Utilizzo nella cucina tradizionale
- È il panino tradizionalmente usato a Roma per la porchetta, farcito caldo appena tagliato a metà, secondo un abbinamento diffuso nelle sagre e nei mercati del Lazio.
- Si presta a farciture semplici della tradizione popolare romana: mortadella, formaggio pecorino, acciughe sott'olio o semplicemente olio e sale.
- Grazie alle dimensioni ridotte è impiegata anche come pane da tavola nei pasti quotidiani, in alternativa alla rosetta, soprattutto nei quartieri storici dove la tradizione della ciriola resta più radicata.
- Non essendo pensata per la conservazione, non è il pane d'elezione per preparazioni a base di pane raffermo come la panzanella laziale, più spesso realizzata con pani a mollica compatta.
Conservazione
- Va consumata preferibilmente entro poche ore dalla cottura, quando la crosta sottile conserva ancora la sua leggera croccantezza.
- Si conserva a temperatura ambiente in un sacchetto di carta, che ne trattiene meglio la fragranza rispetto ai sacchetti di plastica, per un massimo di un giorno.
- Non è adatta al congelamento nella forma tradizionale, poiché la crosta sottile e la mollica leggera perdono rapidamente struttura una volta scongelate.
Domande frequenti
- Perché si chiama ciriola romana?
- Il nome deriva dalla forma allungata e affusolata del panino, che ricorda quella della ciriola, un piccolo pesce d'acqua dolce un tempo comune nel Tevere: è un'associazione linguistica popolare, non un riferimento a un ingrediente ittico nella ricetta.
- Quanto pesa una ciriola romana tradizionale?
- Il formato tipico si aggira tra i 70 e gli 80 grammi per pezzo, un peso ridotto rispetto ad altri pani romani come la rosetta o il filone, pensato per un consumo individuale e immediato.
- La ciriola romana è una DOP o una IGP?
- No. È iscritta nell'elenco nazionale dei Prodotti Agroalimentari Tradizionali (PAT) tenuto dal MASAF su segnalazione della Regione Lazio: si tratta di un riconoscimento di tradizionalità, distinto dalle denominazioni DOP e IGP regolamentate a livello europeo.
- Che differenza c'è tra la ciriola e la rosetta romana?
- La rosetta è un pane cavo, con una caratteristica forma a più punte e una cavità interna vuota; la ciriola ha invece forma allungata e mollica continua, senza svuotamento, ed è generalmente di dimensioni più piccole.

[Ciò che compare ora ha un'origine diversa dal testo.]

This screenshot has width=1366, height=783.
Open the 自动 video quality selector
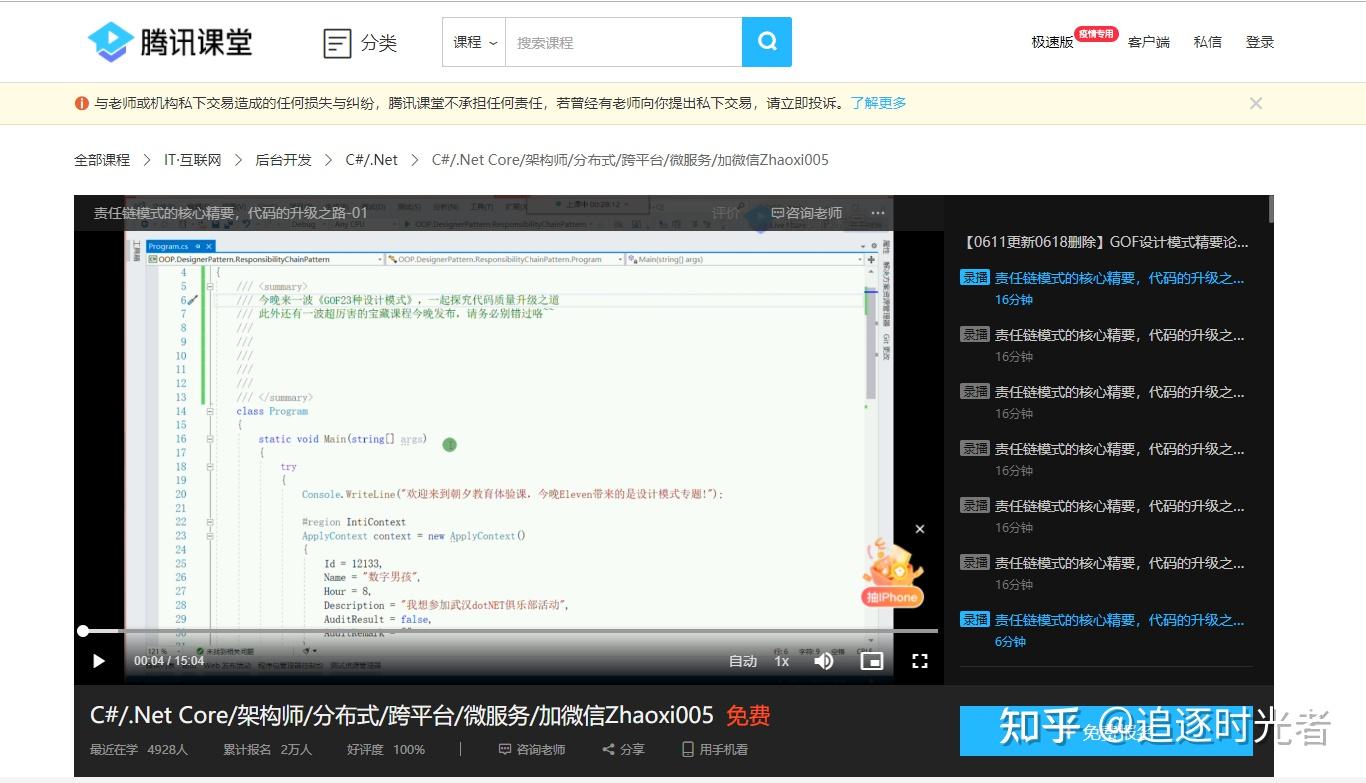tap(742, 661)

- Con cosa si farcisce tradizionalmente la ciriola romana?
- L'uso più noto è la farcitura con la porchetta appena affettata, ancora calda; la tradizione popolare romana prevede anche farciture semplici come mortadella, pecorino o acciughe sott'olio.
Fonti
- Ministero dell'Agricoltura, della Sovranità Alimentare e delle Foreste, Elenco nazionale dei Prodotti Agroalimentari Tradizionali (PAT) — www.politicheagricole.it. Consultato il 11 agosto 2026.
- Regione Lazio, Prodotti agroalimentari tradizionali del Lazio — www.regione.lazio.it. Consultato il 11 agosto 2026.
- Camera di Commercio di Roma, Prodotti tipici e tradizionali del territorio romano — www.rm.camcom.it. Consultato il 11 agosto 2026.
- ARSIAL — Regione Lazio, ARSIAL — Agenzia Regionale per lo Sviluppo e l'Innovazione dell'Agricoltura del Lazio — www.arsial.it. Consultato il 11 agosto 2026.